How To Reduce Packaging Waste


If you look in your trash or recycle bin, you’ll notice a lot of what you’re getting rid of is packaging for other items. Food packaging is a major problem in today’s society, but this post is going to focus on how to reduce packaging waste from gifts, online shopping, and non-consumable items like housewares.


To many people, gift giving is a very important tradition to show you care. The down side is it can create a lot of waste. Luckily, there are many ways to reduce packaging waste involved with gift-giving and and receiving.


When choosing gifts for others, first look for experiences that require no packaging whatsoever. Tickets to a movie, concert, or sporting event can be purchased online and saved to your phone. You can also go out to dinner, go for a healthy hike, or have a movie night in together.

If you still want to go the traditional route, be conscious about the materials your gift is made of and packaged in. Is there a glass alternative to that lotion you’re eyeing? Is there a toy that doesn’t come sealed in that razor sharp, scissor-breaking plastic (you know the kind!)?

Next head to the wrapping station. Does your gift even need wrapping? It’s possible to just dress up a gift without needing to hide it in a bag or under some paper. For example, I gifted some granola in a mason jar for Christmas a few years ago and tied some green and red yarn around the lid. Still festive and still low waste.

If you aren’t shipping the gift, try out furoshiki, the Japanese art of cloth wrapping. Check out this useful guide to wrap a variety of different items. You can also reuse packaging you’ve received. Who doesn’t have a little stash of old giftbags? Lastly, you can repurpose paper grocery bags and decorate them with markers or crayons to use as wrapping paper.

If you are shipping, reuse boxes, envelopes (UPS has some that can be reused and resealed a second time) and packing materials (bubblewrap, air pillows, packing paper). You can also reuse old newspaper to help cushion the gift. You can either send the gift wrapped inside the shipping box, or just have that box be the wrapping.
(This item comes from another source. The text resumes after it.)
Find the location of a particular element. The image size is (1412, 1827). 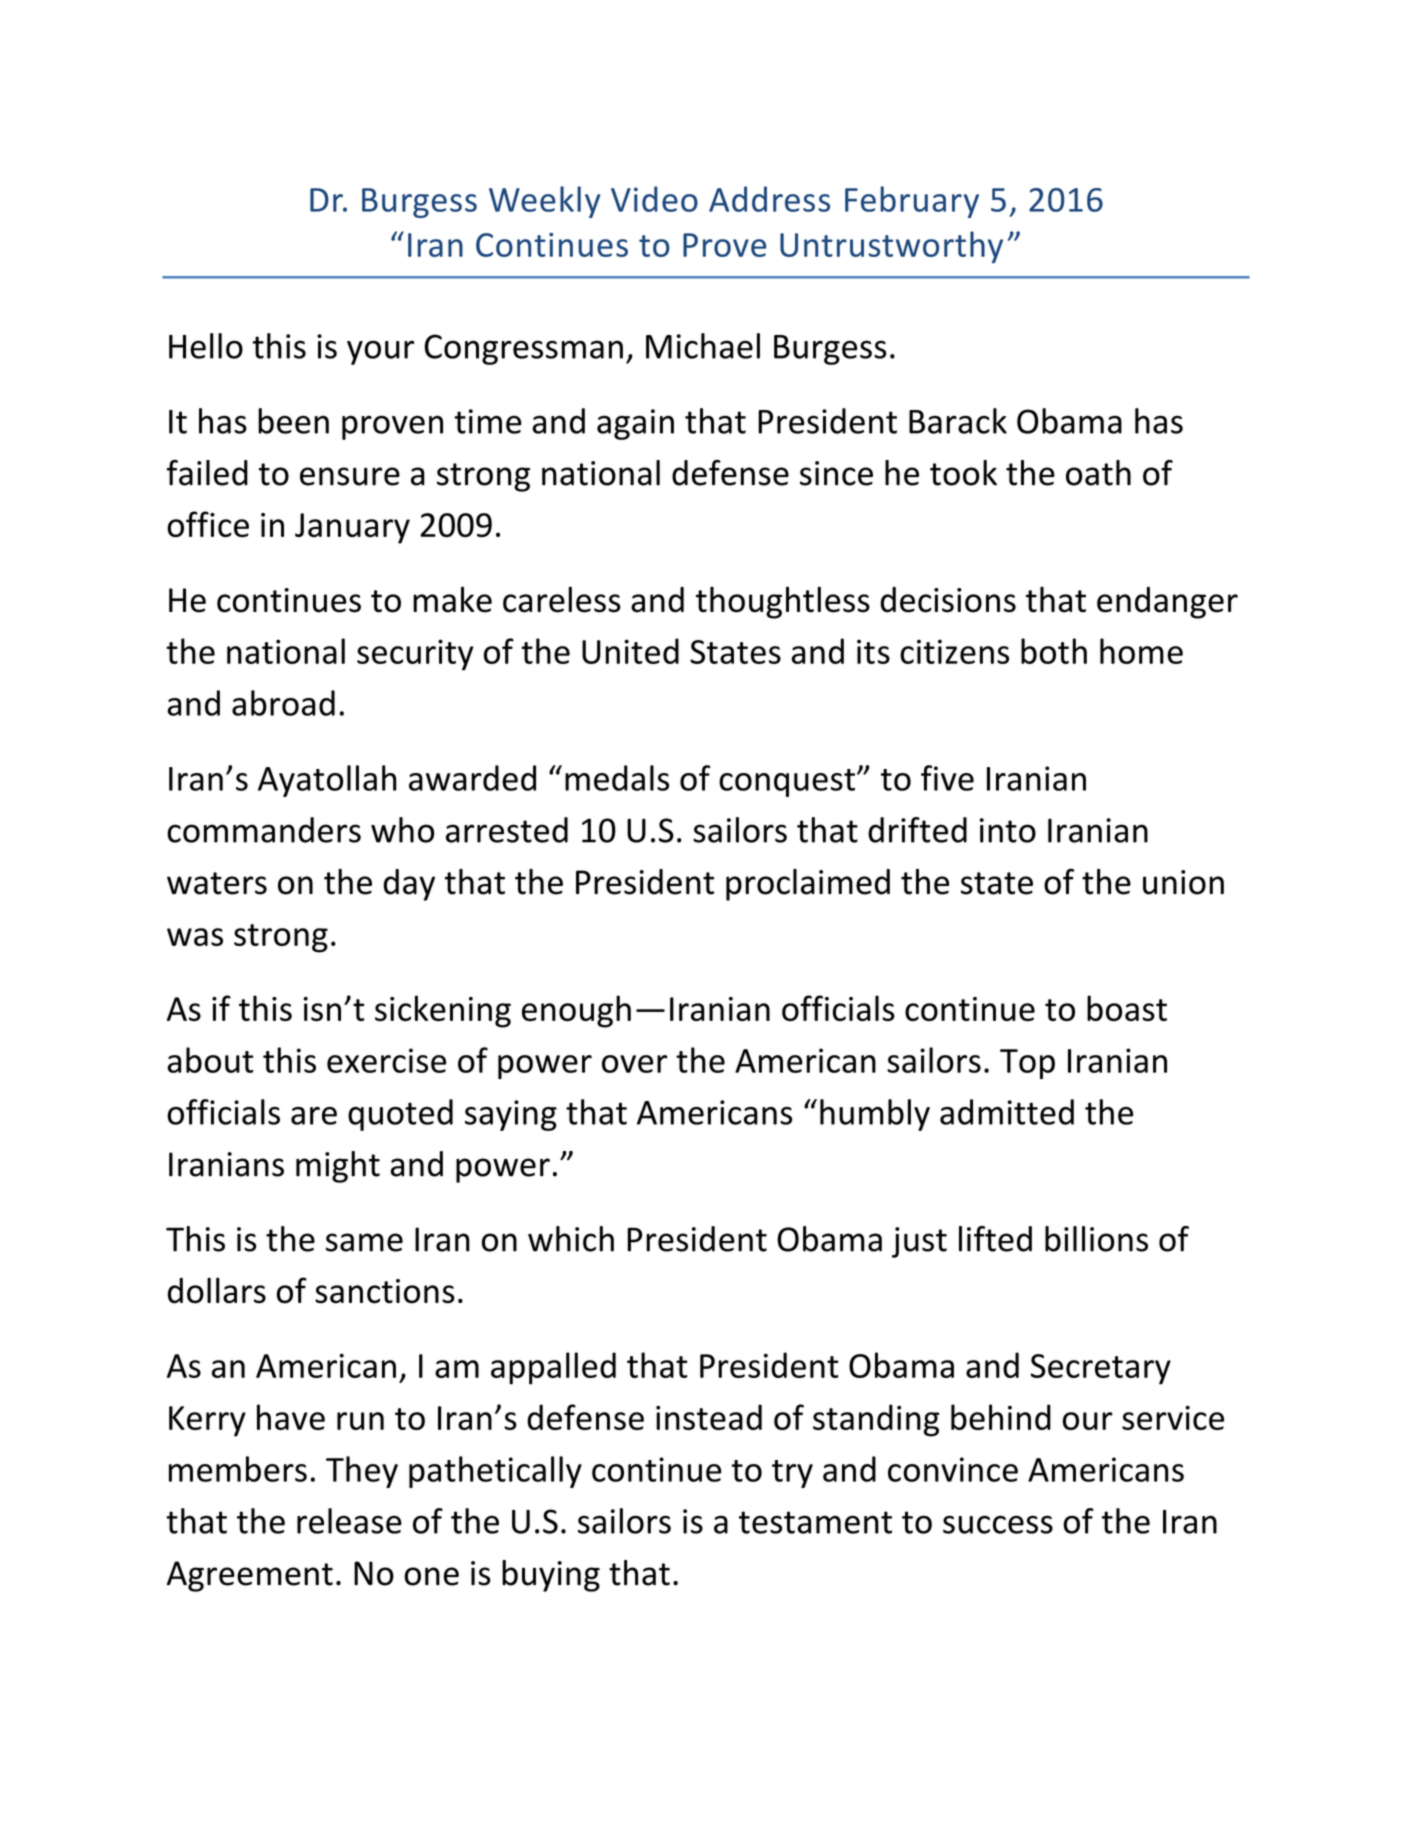

abroad is located at coordinates (283, 703).
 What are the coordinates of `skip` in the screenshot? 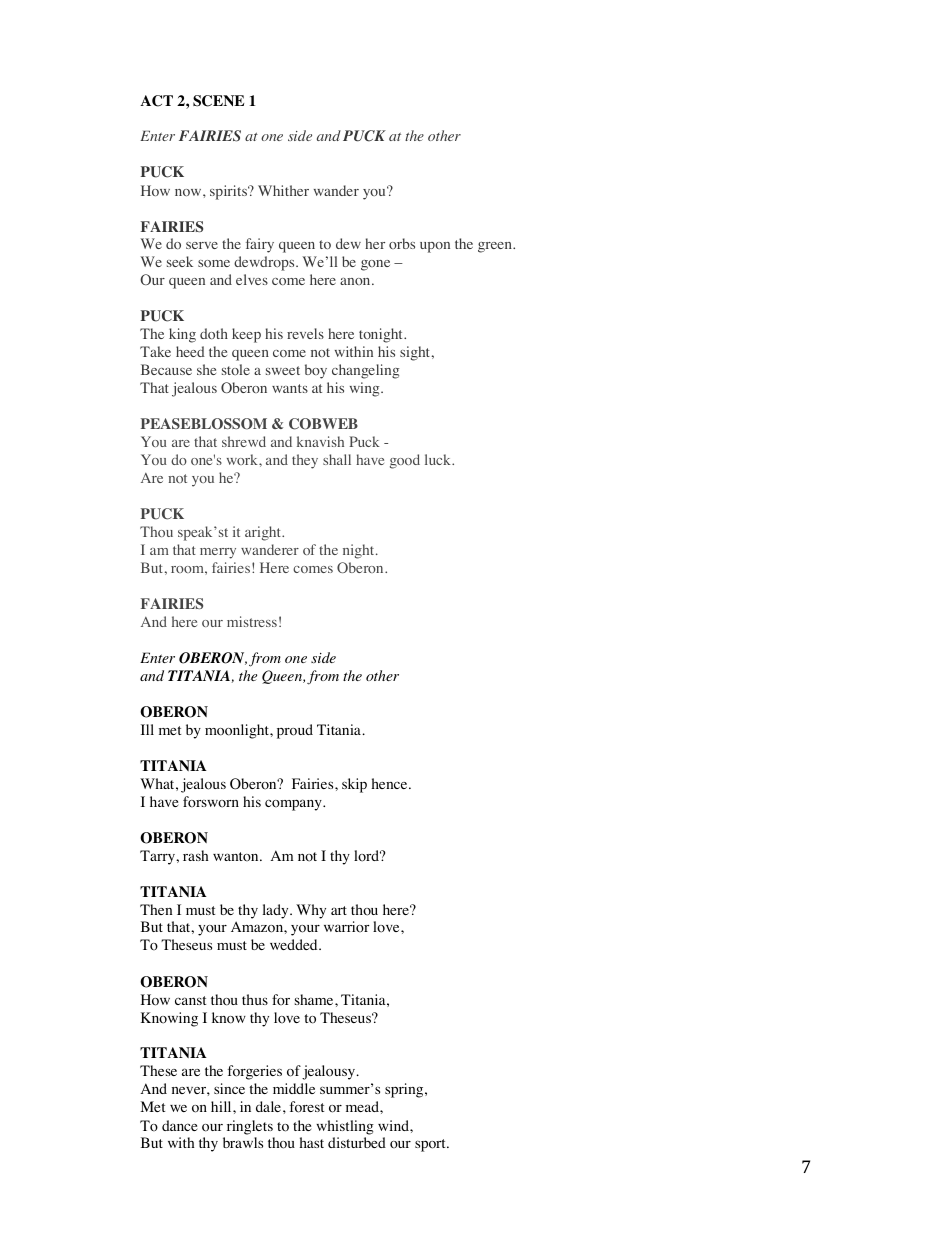 It's located at (354, 785).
When holidays or your birthday are drawing near, be sure to inform potential gift-givers of your stance on gifts. Let them know you appreciate their generosity, but you would prefer no gifts, gifted experiences, low waste gifts, or a donation to a charity or non-profit organization. To reduce packaging waste even more, tell them they don’t need to wrap anything. You can also give specific suggestions of items or brands you support.

Online Shopping

Online shopping is a booming industry that just keeps growing, but with that is a growing pile of wasted packaging materials. You can shop online and still reduce packaging waste by shopping smart and doing a little extra work.

Let’s tackle the big one: Amazon. There are many ways to prevent unnecessary waste. If offered, bundle your items together so they all come in the same box. This is possible when the items can come from the same location.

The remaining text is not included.